## Extracted data
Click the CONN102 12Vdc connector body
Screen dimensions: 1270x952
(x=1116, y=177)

==

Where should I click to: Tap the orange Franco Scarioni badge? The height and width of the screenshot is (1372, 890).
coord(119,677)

---

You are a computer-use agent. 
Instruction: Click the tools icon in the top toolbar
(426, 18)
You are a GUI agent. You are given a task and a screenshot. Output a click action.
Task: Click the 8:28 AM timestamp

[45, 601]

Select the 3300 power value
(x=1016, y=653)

## Work instruction
Copy each line above that has the word "agent".

## Answer box
You are a computer-use agent. 
You are a GUI agent. You are given a task and a screenshot. Output a click action.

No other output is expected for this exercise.